I don’t write posts that I expect will ruffle some feathers and possibly stir up drama often – but that’s what’s going down today. There are times when it is necessary to stand up, speak out, and share your truth. Due to all the divisions and hate occurring in the body positive community currently, I believe that now is one of those times. I hope you’ll go on to read my thoughts on the issue , but if you’re pressed for time and take only one thing away from this, let it be that body positivity is for everyone. Any effort that makes an individual feel as if his or her body positivity is not welcome is an attack on the integrity of body positivity itself.
2 Things I Don’t Want to See
For quite some time now, I’ve been seeing a trend on Instagram that makes me incredibly sad. I’ll call it privilege shaming, for lack of a better word to describe the phenomenon. And it goes like this: A group that has traditionally been silenced within the body positivity community (and in general) lashes out at groups that have not faced the same type of discrimination or flat out bullying. Mainly, I’ve noticed some well known body positive activists with large bodies claiming that there are certain things that only large women can do in the community.
For example, I recently read a caption on Instagram (which I will not be sharing here because the purpose of this post is not to attack or call out any one person) that stated that thin women should not share photos “squishing together their rolls” because it demeans the experience of fat women who have to exist in rolls at all times, not just in certain positions. I take issue with this statement for several reasons, and you should too. But here’s the gist: it’s judgmental and divisive. Two things that body positivity should never be. On a more personal level, I take issue with it because photos like that save lives. I’m not being hyperbolic, I’m quoting emails and DMs I receive regularly. Emails from women whose eating disorders are literally killing their heart muscles and will to live – who see these photos, can relate, and are able to begin loving their rolls (even if they are small).
Inclusion Isn’t Optional, It’s Necessary
Here’s what I want to make clear: it’s not so much about the size of your rolls or how fat you are as it is about perception. Perception of perceived flaws, lack of healthy body image, and control issues do an eating disorder make. Women (and men) of all sizes die from eating disorders, and so every struggle is valid regardless of size. Therefore, body positivity needs NEEDS to be a space that at the very least respects and does not belittle anyone’s struggle. Yes, I have thin privilege. It doesn’t mean that a few years ago, my life almost ended because I hated myself and my body too much to eat. It doesn’t mean that there aren’t millions of other thin women, like me, fighting to cultivate positive body image. And if posting photos celebrating their rolls and rebelling against that little voice helps them stay alive, f***ing do it.

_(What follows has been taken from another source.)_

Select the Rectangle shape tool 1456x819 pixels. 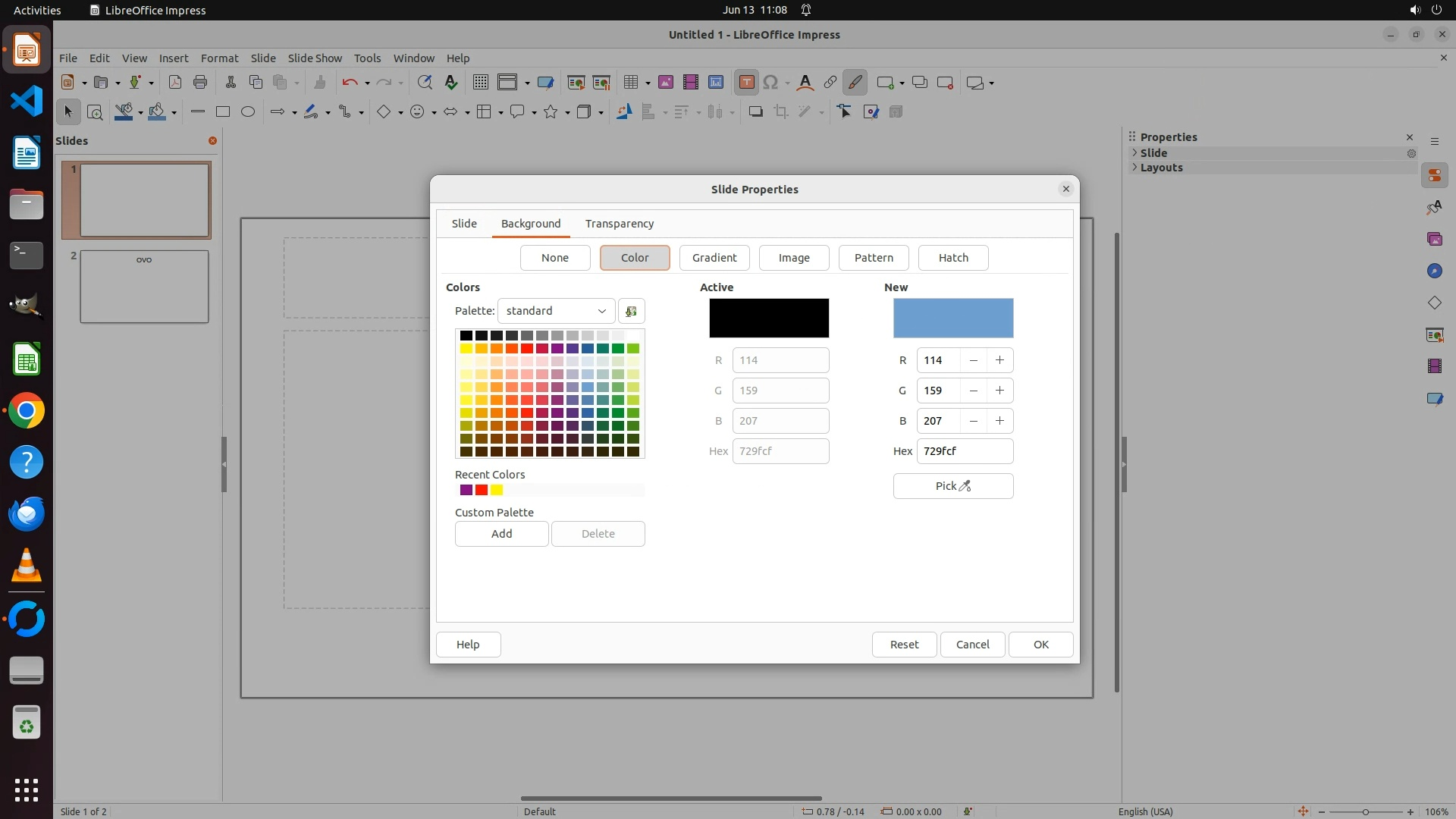pos(222,111)
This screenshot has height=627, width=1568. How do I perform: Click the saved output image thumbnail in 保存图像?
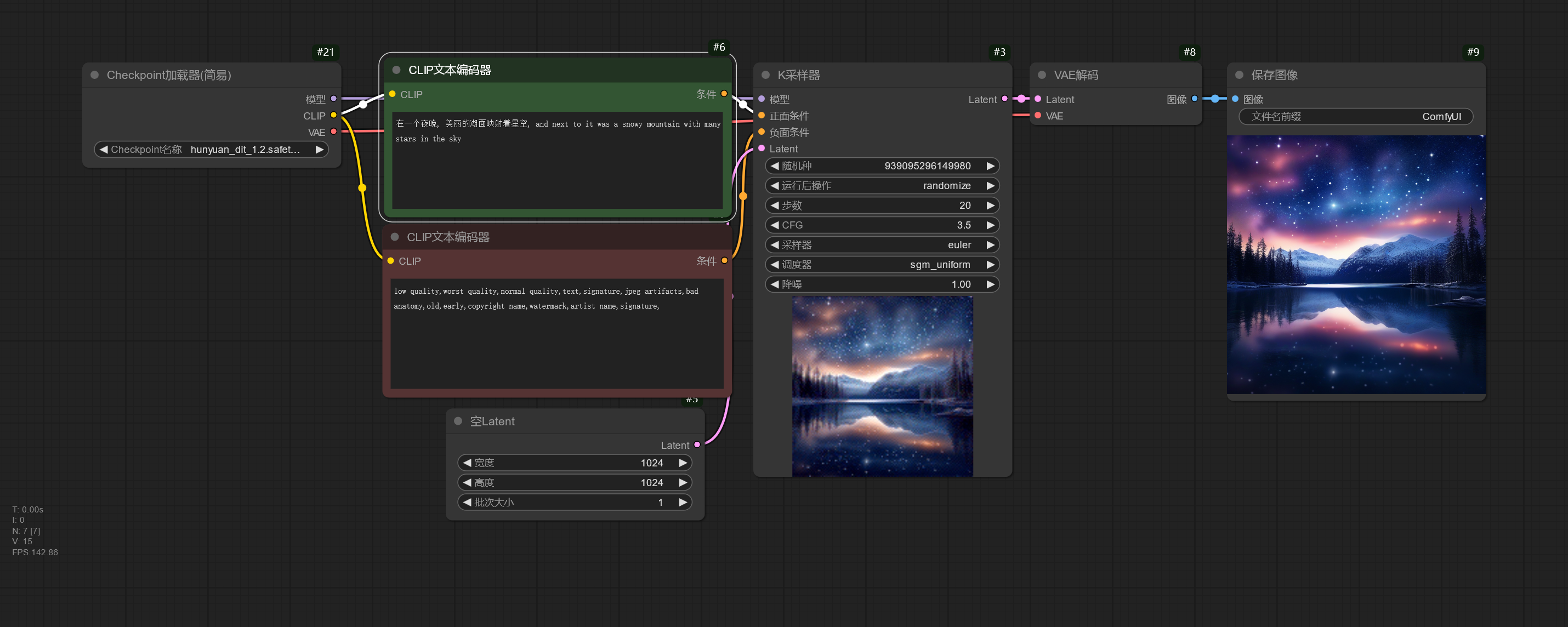coord(1356,265)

Respect for Fat Activism and Unique Struggles
Inclusion for thin body positivity, and their right to participate just as equally as fat women in the BoPo community does not in any way shape or form mean that the experiences of thin and fat women are identical. They absolutely are not. Fat women are 10x more likely to be attacked for loving their bodies publicly. Fat women are harassed, bullied, and thrown fake health concerns regularly and it’s awful. A thin woman cannot walk into that discussion and claim to understand that pain. A thin woman can be an ally, support her sister’s story, and she should. If fact, it is the responsibility of thinner women to make sure that the stories and experiences of fatter women are being heard as well. There is no doubt that fat women have been systematically silenced throughout history, and that should never be the case within body positivity. But silencing thin women isn’t the answer either. The cycle needs to end here. Love and respect should be the only responses going forward. We’re in this together, and we should start acting like it.